____ TRECHO DA FONTE

Rafael se irritou com um slogan antiguerra que viu online: “Você apoia a descolonização como um conceito abstrato ou um evento tangível?”, ele leu. Esse “evento tangível” referia-se ao ataque do Hamas, que matou 1.200 pessoas em Israel e levou à eclosão da guerra, disse ele.
“Eles não entendem que 7 milhões de israelenses vivem aqui e não vão a lugar nenhum, e muitos israelenses não sabem que os 7 milhões de palestinos [em Israel e nos territórios] também não vão a lugar nenhum. O único caminho a seguir é juntos”, destacou.
Exposição online e ameaças
Expressar simpatia pública pelos palestinos pode colocá-lo em uma situação delicada. Alguns judeus israelenses perderam os seus empregos ou foram publicamente sancionados por se manifestarem a favor de Gaza, afirmam ativistas.
Ofer Cassif, um legislador do Hadash no Knesset, disse à CNN que foi suspenso por 45 dias em outubro por dizer que “o governo israelense queria o confronto”.
Ele também foi acusado de comparar o plano de Israel para Gaza com a Solução Final Nazista, segundo relatou.
“Não foi isso que eu disse. Mas eles realmente não se importaram, porque esse comitê estava interessado na perseguição política, no silenciamento político da oposição e das vozes dissidentes que se levantam contra a guerra”, alegou.
O jornalista de esquerda ultraortodoxo Israel Frey conta como foi exposto online e expulso de sua casa em Jerusalém no dia 15 de outubro com sua esposa e dois filhos por ultras do futebol de extrema-direita.
Foi sobre um vídeo dele recitando o Kadish, a oração judaica de luto, onde ele orou pelos massacrados pelo Hamas e pelas mulheres e crianças palestinas sob fogo aberto em Gaza.
“Aos poucos, a rua foi enchendo. Eles chegaram na minha casa. Tentei olhar [pelo] visor [na porta] e eles o fecharam. Batendo, tentando me machucar. Dois meses depois, falo sobre isso com certa diversão, mas em tempo real foi muito assustador. Centenas de pessoas vieram [e] tentaram me machucar”, relatou à CNN de um local não revelado, já que atualmente está escondido.
Os policiais de tropa de choque que vieram tirá-lo de seu apartamento também o agrediram, disse o jornalista, com um deles cuspindo nele. A CNN pediu nota para a Yasam, a Unidade de Patrulha Especial da Polícia de Israel, mas não teve retorno até a publicação desta matéria.
Famílias enlutadas pensam no futuro
Tomando uma xícara de chá quente, com ervas que ele colheu no jardim do terraço de um albergue de sua propriedade em Tel Aviv, Maoz Inon afirmou à CNN que se tornou um ativista pela paz uma semana depois que seus pais foram mortos no ataque de 7 de outubro.

________

_DESAFIOS_
1. Responda com base na reportagem:
(a) Por quantos dias Ofer Cassif foi suspenso?
(b) Que oração Israel Frey recitou no vídeo?
(c) Onde Maoz Inon colheu as ervas do chá?
2. Extraia da reportagem, sem nenhuma alteração, o trecho que começa em "Os policiais de" e segue até "publicação desta matéria.", inclusive.

____ DADOS BRUTOS

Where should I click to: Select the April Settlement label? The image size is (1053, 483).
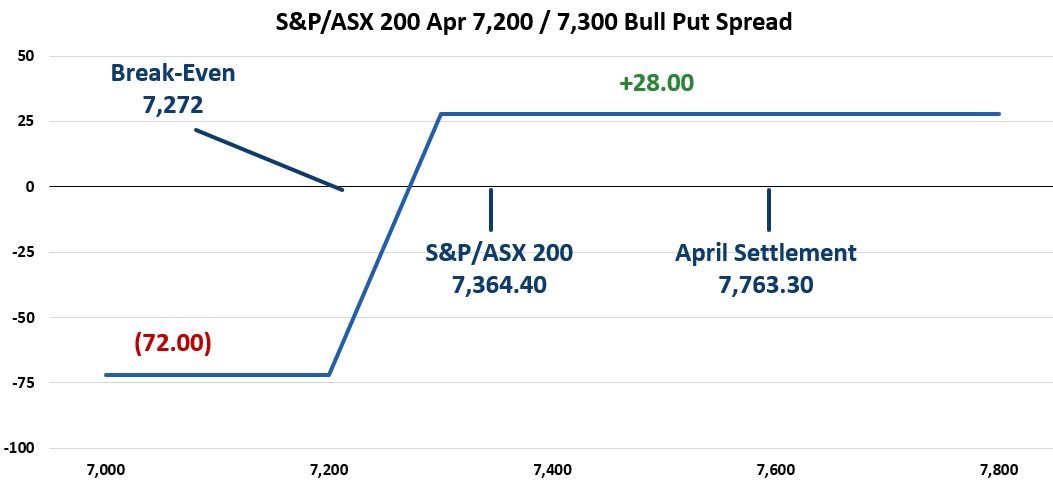(x=766, y=253)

________

_RESULTADOS POR TAREFA_
1.
(a) Por 45 dias, em outubro.
(b) O Kadish, a oração judaica de luto.
(c) No jardim do terraço de um albergue de sua propriedade em Tel Aviv.

2.
Os policiais de tropa de choque que vieram tirá-lo de seu apartamento também o agrediram, disse o jornalista, com um deles cuspindo nele. A CNN pediu nota para a Yasam, a Unidade de Patrulha Especial da Polícia de Israel, mas não teve retorno até a publicação desta matéria.